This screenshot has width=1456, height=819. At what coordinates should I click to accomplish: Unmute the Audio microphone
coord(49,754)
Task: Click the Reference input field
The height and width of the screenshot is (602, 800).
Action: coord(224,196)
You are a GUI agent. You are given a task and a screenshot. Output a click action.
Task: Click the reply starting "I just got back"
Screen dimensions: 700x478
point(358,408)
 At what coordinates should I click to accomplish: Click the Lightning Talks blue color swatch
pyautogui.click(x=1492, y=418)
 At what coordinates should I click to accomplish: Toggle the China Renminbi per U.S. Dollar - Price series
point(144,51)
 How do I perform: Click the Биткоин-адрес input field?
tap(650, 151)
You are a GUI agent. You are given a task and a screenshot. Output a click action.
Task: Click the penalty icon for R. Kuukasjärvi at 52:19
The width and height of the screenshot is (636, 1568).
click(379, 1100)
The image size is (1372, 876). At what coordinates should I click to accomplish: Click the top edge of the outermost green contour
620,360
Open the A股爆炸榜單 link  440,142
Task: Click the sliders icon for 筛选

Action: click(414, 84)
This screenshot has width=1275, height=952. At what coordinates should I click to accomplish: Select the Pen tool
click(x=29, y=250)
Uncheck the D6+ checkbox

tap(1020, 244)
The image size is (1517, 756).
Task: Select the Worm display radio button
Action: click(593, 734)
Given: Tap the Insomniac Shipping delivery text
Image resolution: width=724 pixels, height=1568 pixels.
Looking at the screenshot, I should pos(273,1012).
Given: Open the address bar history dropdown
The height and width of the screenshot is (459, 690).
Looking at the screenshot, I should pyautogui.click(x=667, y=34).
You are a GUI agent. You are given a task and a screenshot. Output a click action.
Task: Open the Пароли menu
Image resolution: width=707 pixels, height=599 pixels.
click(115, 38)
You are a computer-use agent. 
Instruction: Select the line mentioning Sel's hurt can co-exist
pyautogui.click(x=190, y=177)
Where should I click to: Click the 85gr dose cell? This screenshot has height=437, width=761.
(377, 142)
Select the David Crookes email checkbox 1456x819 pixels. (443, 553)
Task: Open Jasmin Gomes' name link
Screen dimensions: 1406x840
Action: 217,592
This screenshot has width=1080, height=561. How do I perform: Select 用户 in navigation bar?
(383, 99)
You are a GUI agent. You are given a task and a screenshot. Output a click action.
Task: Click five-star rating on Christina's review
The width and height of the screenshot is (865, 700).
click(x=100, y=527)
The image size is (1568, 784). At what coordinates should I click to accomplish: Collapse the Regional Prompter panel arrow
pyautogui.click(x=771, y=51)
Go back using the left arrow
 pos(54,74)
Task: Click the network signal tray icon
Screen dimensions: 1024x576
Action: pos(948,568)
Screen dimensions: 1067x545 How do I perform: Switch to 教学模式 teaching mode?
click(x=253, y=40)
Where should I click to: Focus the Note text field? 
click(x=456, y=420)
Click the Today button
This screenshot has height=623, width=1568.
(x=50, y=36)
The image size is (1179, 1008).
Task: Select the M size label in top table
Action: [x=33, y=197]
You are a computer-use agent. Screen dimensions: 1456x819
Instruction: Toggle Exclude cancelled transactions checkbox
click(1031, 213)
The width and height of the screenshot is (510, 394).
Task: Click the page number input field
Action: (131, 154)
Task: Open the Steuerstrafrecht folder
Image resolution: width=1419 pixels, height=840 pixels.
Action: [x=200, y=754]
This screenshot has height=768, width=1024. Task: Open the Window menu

++++++++++

Write out unchanged every line of the entries above, from the line containing "Select the David" down to the end of the entries.

Select the David Crookes email checkbox 1456x819 pixels. (443, 553)
Task: Open Jasmin Gomes' name link
Screen dimensions: 1406x840
Action: 217,592
This screenshot has width=1080, height=561. How do I perform: Select 用户 in navigation bar?
(383, 99)
You are a GUI agent. You are given a task and a screenshot. Output a click action.
Task: Click five-star rating on Christina's review
The width and height of the screenshot is (865, 700).
click(x=100, y=527)
The image size is (1568, 784). At what coordinates should I click to accomplish: Collapse the Regional Prompter panel arrow
pyautogui.click(x=771, y=51)
Go back using the left arrow
 pos(54,74)
Task: Click the network signal tray icon
Screen dimensions: 1024x576
Action: pos(948,568)
Screen dimensions: 1067x545 How do I perform: Switch to 教学模式 teaching mode?
click(x=253, y=40)
Where should I click to: Focus the Note text field? 
click(x=456, y=420)
Click the Today button
This screenshot has height=623, width=1568.
(x=50, y=36)
The image size is (1179, 1008).
Task: Select the M size label in top table
Action: [x=33, y=197]
You are a computer-use agent. Screen dimensions: 1456x819
Instruction: Toggle Exclude cancelled transactions checkbox
click(1031, 213)
The width and height of the screenshot is (510, 394).
Task: Click the page number input field
Action: (131, 154)
Task: Open the Steuerstrafrecht folder
Image resolution: width=1419 pixels, height=840 pixels.
Action: [x=200, y=754]
This screenshot has height=768, width=1024. Task: Open the Window menu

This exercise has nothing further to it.